Crimean-Congo hemorrhagic fever is a tick-borne virus, which according to statistics compiled by Turkey’s government has infected 6,392 people and killed 322 between 2002 and May 2012. With cases of the disease dropping in 2011, some officials proclaimed the guineafowl program a success. However, wild ground-feeding birds serve as hosts for Hyalomma marginatum ticks, the most efficient and common vectors of Crimean-Congo hemorrhagic fever, magnify the virus, and help to transmit the disease.



“They should stop these introductions immediately because there is a risk they may be doing the opposite of what they intended,” warned Şekercioğlu in a recent press release. “They want to stop this disease, but they may be helping spread it.”



For example, of the 39 bird species examined for ticks in South Africa, guineafowl were the most infested with Hyalomma marginatum ticks infesting 70 percent of the birds examined.




“I had warned the government three times since May 2011 not to introduce these animals, but I was ignored… my opinion was never sought before the releases began. My understanding is that a government employee saw a web site talking about how guineafowl are good at eating ticks”, said Şekercioğlu.

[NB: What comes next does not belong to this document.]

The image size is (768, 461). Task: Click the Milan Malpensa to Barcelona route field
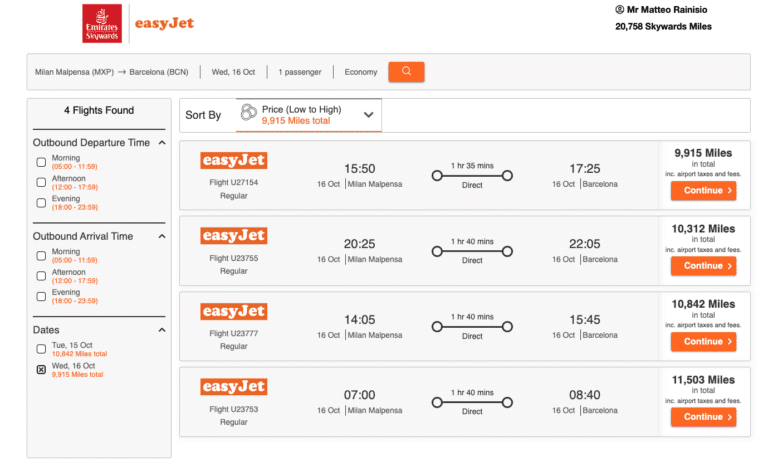pos(111,72)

A conservationist and ecologist actively working in Turkey with local NGO KuzeyDoga, Şekercioğlu’s wildlife research has received government support.



Not only are guineafowl unlikely to reduce disease-carrying ticks significantly in rural Turkey, but also introducing an exotic species without detailed studies often has negative ecological consequences, said Şekercioğlu in his forthcoming paper. For example, cane toads were introduced to Australia to eat French’s cane beetle and the Greyback cane beetle. Larvae of these beetles eat the roots of sugar cane, killing or stunting plant growth. In 1935 the Australian Bureau of Sugar Experimental Stations imported about 100 toads from Hawaii to the Meringa Experimental Station near Cairns. Females lay 8,000 to 35,000 eggs at a time and may produce two clutches a year. Needless to say the toads bred quickly and more than 3,000 roamed sugar cane plantations of north Queensland within the year. Cane toads now number well into the millions, and are still expanding over thousands of square miles in northeastern Australia.



In Australia again, the introduction European rabbit (Oryctolagus cuniculus) has created an outright pest. In its native habitat, populations are kept in check by natural predators, but in Australia the rabbit lives virtually unchecked, decimates plants, affects soil composition, and changes entire ecosystems. It competes for food and shelter with native animals such as the wombat (Vombatus ursinus), the bilby (Macrotis lagotis), the burrowing bettong (Bettongia lesueur) and the bandicoot (Isoodon sp.), and has contributed to the decline of these species accordingly.



Some 300,000 birds, mostly native chukars (Alectoris chukar) and gray partridges (Perdix perdix canescens) (a declining species in the country) have been released for a decade in Turkey, potentially to eat ticks. In 2011 the government started raising thousands of guineafowl for the same purpose.



“Introducing an exotic species from Africa while there are perfectly good native candidates are available, is irresponsible,” said Şekercioğlu, aware of these past lessons.



He wanted Turkey’s government to stop introducing guineafowl and to conduct detailed, replicated and controlled experiments in a range of habitats to see if the birds, as promised, do play a significant role in controlling ticks.



“My article was widely covered by Turkey’s media, but government made no statements. Nor anybody mentioned a study in Turkey so I am confident that no such study has concluded, even if it has begun,” concluded Şekercioğlu.




Dermacentor reticulatus ticks collected from a brown bear in Kars,
Turkey. Photo courtesy of Çağan Şekercioğlu.
Dermacentor reticulatus ticks collected from a brown bear in Kars,
Turkey. Photo courtesy of Çağan Şekercioğlu.





CITATION: Sekercioglu, C.H., Guineafowl, ticks and Crimean-Congo hemorrhagic fever in Turkey: the perfect storm? Trends in Parasitology. 2012.